Majority of accidents did not occur in a special jurisdiction. Of the small fraction of accidents that did occur in a special jurisdiction, the most frequent special jurisdiction these accidents occured in was an Indian reserve, followed by a national park service.

The relationship between accidents and special jurisdictions does not seem strong enough.

### School Bus VS Accidents

In [15]:
df_list = [acc_2020, acc_2019, acc_2018, acc_2017, acc_2016, acc_2015, acc_2014, acc_2013, acc_2012, acc_2011, acc_2010,
          acc_2009, acc_2007, acc_2008, acc_2006, acc_2005, acc_2004, acc_2003, acc_2002, acc_2001, acc_2000]

series_list = []

# Create a list of dataframes containing the counts for SCH_BUS for each year
for df in df_list:
    series_list.append(df['SCH_BUS'].value_counts().rename_axis('unique_values').to_frame('counts'))

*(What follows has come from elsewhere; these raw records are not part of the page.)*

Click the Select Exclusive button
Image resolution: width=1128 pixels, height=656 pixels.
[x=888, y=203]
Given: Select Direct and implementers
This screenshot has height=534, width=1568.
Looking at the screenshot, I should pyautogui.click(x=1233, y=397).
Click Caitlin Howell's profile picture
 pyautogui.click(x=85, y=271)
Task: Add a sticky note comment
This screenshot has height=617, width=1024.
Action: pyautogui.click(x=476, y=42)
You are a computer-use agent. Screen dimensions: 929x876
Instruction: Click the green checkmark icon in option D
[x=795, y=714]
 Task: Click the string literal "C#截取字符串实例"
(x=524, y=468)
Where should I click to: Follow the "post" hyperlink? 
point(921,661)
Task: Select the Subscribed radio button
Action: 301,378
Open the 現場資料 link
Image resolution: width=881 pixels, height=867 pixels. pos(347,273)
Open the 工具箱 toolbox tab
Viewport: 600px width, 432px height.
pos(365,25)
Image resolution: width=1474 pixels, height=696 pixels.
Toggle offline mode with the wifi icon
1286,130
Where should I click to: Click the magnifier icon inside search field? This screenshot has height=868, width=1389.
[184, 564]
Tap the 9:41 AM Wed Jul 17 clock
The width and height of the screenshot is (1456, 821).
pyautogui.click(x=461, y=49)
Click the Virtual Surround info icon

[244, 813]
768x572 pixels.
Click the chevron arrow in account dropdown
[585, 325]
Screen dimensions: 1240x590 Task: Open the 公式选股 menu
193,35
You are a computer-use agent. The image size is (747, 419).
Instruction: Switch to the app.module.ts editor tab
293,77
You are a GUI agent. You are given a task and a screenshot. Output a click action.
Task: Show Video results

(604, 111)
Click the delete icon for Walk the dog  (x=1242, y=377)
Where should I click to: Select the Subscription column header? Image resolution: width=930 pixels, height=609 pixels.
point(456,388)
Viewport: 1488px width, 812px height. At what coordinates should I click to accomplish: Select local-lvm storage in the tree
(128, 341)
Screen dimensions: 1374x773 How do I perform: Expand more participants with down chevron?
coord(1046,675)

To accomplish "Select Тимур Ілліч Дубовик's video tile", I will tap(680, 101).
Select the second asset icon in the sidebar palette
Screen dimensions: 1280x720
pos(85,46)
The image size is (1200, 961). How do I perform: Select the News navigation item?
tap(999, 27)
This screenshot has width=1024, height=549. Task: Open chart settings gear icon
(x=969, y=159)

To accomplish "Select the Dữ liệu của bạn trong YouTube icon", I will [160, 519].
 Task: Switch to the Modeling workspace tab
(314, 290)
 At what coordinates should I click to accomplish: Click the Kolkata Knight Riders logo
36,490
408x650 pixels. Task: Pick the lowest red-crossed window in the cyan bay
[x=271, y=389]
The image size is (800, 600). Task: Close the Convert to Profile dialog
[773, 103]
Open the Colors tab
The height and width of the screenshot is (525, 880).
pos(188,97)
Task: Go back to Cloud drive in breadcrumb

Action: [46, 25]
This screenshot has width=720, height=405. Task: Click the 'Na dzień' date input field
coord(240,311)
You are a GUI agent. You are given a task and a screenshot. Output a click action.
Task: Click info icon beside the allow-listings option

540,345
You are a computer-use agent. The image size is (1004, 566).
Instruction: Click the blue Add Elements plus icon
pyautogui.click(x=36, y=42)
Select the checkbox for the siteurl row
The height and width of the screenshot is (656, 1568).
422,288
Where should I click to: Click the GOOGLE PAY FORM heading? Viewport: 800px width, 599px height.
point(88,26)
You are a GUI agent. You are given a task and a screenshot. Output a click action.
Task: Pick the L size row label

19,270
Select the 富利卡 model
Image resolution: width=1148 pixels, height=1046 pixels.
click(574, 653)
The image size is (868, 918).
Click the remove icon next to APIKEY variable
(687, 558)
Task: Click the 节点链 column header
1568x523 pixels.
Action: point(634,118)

# Create a dataframe containing the counts for whether a school bus was involved
schbus_df=pd.DataFrame()
for i in range(21):
    schbus_df=schbus_df.join(series_list[i], how='outer',rsuffix="%d" %(20-i))

# Plot the counts for whether a school bus was involved for all the dataframes from 2000 to 2020
schbus_df['school bus']=schbus_df.index
schbus = pd.melt(schbus_df, id_vars="school bus", var_name="year", value_name="number of accidents")
plt.figure(figsize=(20,6))
sns.catplot(x='school bus', y='number of accidents', hue='year', data=schbus, kind='bar',height=6,aspect=3)


The majority of accidents did not involve a school bus.

### Lighing Condition VS Accidents

In [16]:
df_list = [acc_2020, acc_2019, acc_2018, acc_2017, acc_2016, acc_2015, acc_2014, acc_2013, acc_2012, acc_2011, acc_2010,
          acc_2009, acc_2007, acc_2008, acc_2006, acc_2005, acc_2004, acc_2003, acc_2002, acc_2001, acc_2000]

series_list = []

# Create a list of dataframes containing the counts for LGT_COND for each year
for df in df_list:
    series_list.append(df['LGT_COND'].value_counts().rename_axis('unique_values').to_frame('counts'))

# Create a dataframe containing the counts for each lighting condition
lgtcond_df=pd.DataFrame()
for i in range(21):
    lgtcond_df=lgtcond_df.join(series_list[i], how='outer',rsuffix="%d" %(20-i))

# Plot the counts for each lighting condition for all the dataframes from 2000 to 2020
lgtcond_df['lighting']=lgtcond_df.index
lgtcond = pd.melt(lgtcond_df, id_vars="lighting", var_name="year", value_name="number of accidents")
plt.figure(figsize=(20,6))
sns.catplot(x='lighting', y='number of accidents', hue='year', data=lgtcond, kind='bar',height=6,aspect=3)

The majority of accidents seem to have occured during daylight (code=1), followed by Dark or not lighted (code=2), then Dark but lighted (code=3), then Dusk (code=5) and Dawn (code=4).

However, this pattern may be influenced by the time most cars are on the road. For example, perhaps most people drive during daylight, so the proportion of accidents that occur during daylight would be higher. Further investigation is required.